§ **The data**

----------

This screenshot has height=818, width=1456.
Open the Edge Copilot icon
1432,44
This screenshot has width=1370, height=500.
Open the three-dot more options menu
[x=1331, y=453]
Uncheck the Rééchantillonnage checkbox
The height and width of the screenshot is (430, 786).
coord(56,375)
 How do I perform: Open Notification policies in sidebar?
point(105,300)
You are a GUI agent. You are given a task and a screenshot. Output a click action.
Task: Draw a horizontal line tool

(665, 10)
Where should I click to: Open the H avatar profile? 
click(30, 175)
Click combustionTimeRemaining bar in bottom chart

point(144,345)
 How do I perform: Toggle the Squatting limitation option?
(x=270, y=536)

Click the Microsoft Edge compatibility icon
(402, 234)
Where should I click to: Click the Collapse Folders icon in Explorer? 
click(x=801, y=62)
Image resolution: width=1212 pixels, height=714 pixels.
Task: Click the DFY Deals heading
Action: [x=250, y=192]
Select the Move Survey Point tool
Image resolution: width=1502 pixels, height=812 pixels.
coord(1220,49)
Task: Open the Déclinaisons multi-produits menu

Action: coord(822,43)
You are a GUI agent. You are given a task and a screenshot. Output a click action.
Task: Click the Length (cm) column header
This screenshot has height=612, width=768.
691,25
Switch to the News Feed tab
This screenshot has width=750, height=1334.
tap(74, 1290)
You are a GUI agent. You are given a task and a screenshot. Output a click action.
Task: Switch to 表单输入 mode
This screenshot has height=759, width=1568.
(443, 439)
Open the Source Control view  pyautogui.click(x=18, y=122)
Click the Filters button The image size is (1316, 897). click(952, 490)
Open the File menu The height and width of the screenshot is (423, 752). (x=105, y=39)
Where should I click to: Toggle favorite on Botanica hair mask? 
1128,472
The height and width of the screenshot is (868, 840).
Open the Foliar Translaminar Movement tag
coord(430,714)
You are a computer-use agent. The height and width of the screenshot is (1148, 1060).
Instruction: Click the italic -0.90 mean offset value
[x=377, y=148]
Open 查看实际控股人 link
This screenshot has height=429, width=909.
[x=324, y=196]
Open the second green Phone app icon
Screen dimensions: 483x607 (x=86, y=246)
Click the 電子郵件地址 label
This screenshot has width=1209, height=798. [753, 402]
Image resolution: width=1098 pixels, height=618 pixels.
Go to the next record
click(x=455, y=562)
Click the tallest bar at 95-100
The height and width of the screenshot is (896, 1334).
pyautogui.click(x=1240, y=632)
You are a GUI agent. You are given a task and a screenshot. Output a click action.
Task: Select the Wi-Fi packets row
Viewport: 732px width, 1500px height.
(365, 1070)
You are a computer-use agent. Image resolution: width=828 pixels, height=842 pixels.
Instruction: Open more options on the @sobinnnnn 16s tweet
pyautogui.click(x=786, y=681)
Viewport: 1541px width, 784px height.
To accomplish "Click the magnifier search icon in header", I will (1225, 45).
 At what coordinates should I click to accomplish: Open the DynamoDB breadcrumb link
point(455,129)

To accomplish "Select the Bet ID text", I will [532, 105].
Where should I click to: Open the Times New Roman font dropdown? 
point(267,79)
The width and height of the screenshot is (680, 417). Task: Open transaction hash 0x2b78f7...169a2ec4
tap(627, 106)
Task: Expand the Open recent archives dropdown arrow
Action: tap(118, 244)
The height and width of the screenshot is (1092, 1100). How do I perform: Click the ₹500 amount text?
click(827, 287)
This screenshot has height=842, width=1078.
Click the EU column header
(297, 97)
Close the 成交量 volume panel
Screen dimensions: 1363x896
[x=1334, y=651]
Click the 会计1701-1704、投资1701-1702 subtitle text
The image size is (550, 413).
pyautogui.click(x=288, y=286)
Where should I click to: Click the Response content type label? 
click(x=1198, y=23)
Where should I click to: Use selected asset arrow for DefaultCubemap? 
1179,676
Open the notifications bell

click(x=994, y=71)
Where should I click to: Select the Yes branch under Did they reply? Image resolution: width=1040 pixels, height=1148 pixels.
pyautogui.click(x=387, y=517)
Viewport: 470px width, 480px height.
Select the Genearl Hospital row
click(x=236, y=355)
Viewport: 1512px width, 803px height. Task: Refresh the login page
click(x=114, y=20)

----------

§ **What this task involves**
Reproduce the records above in full and with exact wording.

§ **Expected answer**
This screenshot has height=818, width=1456.
Open the Edge Copilot icon
1432,44
This screenshot has width=1370, height=500.
Open the three-dot more options menu
[x=1331, y=453]
Uncheck the Rééchantillonnage checkbox
The height and width of the screenshot is (430, 786).
coord(56,375)
 How do I perform: Open Notification policies in sidebar?
point(105,300)
You are a GUI agent. You are given a task and a screenshot. Output a click action.
Task: Draw a horizontal line tool

(665, 10)
Where should I click to: Open the H avatar profile? 
click(30, 175)
Click combustionTimeRemaining bar in bottom chart

point(144,345)
 How do I perform: Toggle the Squatting limitation option?
(x=270, y=536)

Click the Microsoft Edge compatibility icon
(402, 234)
Where should I click to: Click the Collapse Folders icon in Explorer? 
click(x=801, y=62)
Image resolution: width=1212 pixels, height=714 pixels.
Task: Click the DFY Deals heading
Action: [x=250, y=192]
Select the Move Survey Point tool
Image resolution: width=1502 pixels, height=812 pixels.
coord(1220,49)
Task: Open the Déclinaisons multi-produits menu

Action: coord(822,43)
You are a GUI agent. You are given a task and a screenshot. Output a click action.
Task: Click the Length (cm) column header
This screenshot has height=612, width=768.
691,25
Switch to the News Feed tab
This screenshot has width=750, height=1334.
tap(74, 1290)
You are a GUI agent. You are given a task and a screenshot. Output a click action.
Task: Switch to 表单输入 mode
This screenshot has height=759, width=1568.
(443, 439)
Open the Source Control view  pyautogui.click(x=18, y=122)
Click the Filters button The image size is (1316, 897). click(952, 490)
Open the File menu The height and width of the screenshot is (423, 752). (x=105, y=39)
Where should I click to: Toggle favorite on Botanica hair mask? 
1128,472
The height and width of the screenshot is (868, 840).
Open the Foliar Translaminar Movement tag
coord(430,714)
You are a computer-use agent. The height and width of the screenshot is (1148, 1060).
Instruction: Click the italic -0.90 mean offset value
[x=377, y=148]
Open 查看实际控股人 link
This screenshot has height=429, width=909.
[x=324, y=196]
Open the second green Phone app icon
Screen dimensions: 483x607 (x=86, y=246)
Click the 電子郵件地址 label
This screenshot has width=1209, height=798. [753, 402]
Image resolution: width=1098 pixels, height=618 pixels.
Go to the next record
click(x=455, y=562)
Click the tallest bar at 95-100
The height and width of the screenshot is (896, 1334).
pyautogui.click(x=1240, y=632)
You are a GUI agent. You are given a task and a screenshot. Output a click action.
Task: Select the Wi-Fi packets row
Viewport: 732px width, 1500px height.
(365, 1070)
You are a computer-use agent. Image resolution: width=828 pixels, height=842 pixels.
Instruction: Open more options on the @sobinnnnn 16s tweet
pyautogui.click(x=786, y=681)
Viewport: 1541px width, 784px height.
To accomplish "Click the magnifier search icon in header", I will (1225, 45).
 At what coordinates should I click to accomplish: Open the DynamoDB breadcrumb link
point(455,129)

To accomplish "Select the Bet ID text", I will [532, 105].
Where should I click to: Open the Times New Roman font dropdown? 
point(267,79)
The width and height of the screenshot is (680, 417). Task: Open transaction hash 0x2b78f7...169a2ec4
tap(627, 106)
Task: Expand the Open recent archives dropdown arrow
Action: tap(118, 244)
The height and width of the screenshot is (1092, 1100). How do I perform: Click the ₹500 amount text?
click(827, 287)
This screenshot has height=842, width=1078.
Click the EU column header
(297, 97)
Close the 成交量 volume panel
Screen dimensions: 1363x896
[x=1334, y=651]
Click the 会计1701-1704、投资1701-1702 subtitle text
The image size is (550, 413).
pyautogui.click(x=288, y=286)
Where should I click to: Click the Response content type label? 
click(x=1198, y=23)
Where should I click to: Use selected asset arrow for DefaultCubemap? 
1179,676
Open the notifications bell

click(x=994, y=71)
Where should I click to: Select the Yes branch under Did they reply? Image resolution: width=1040 pixels, height=1148 pixels.
pyautogui.click(x=387, y=517)
Viewport: 470px width, 480px height.
Select the Genearl Hospital row
click(x=236, y=355)
Viewport: 1512px width, 803px height. Task: Refresh the login page
click(x=114, y=20)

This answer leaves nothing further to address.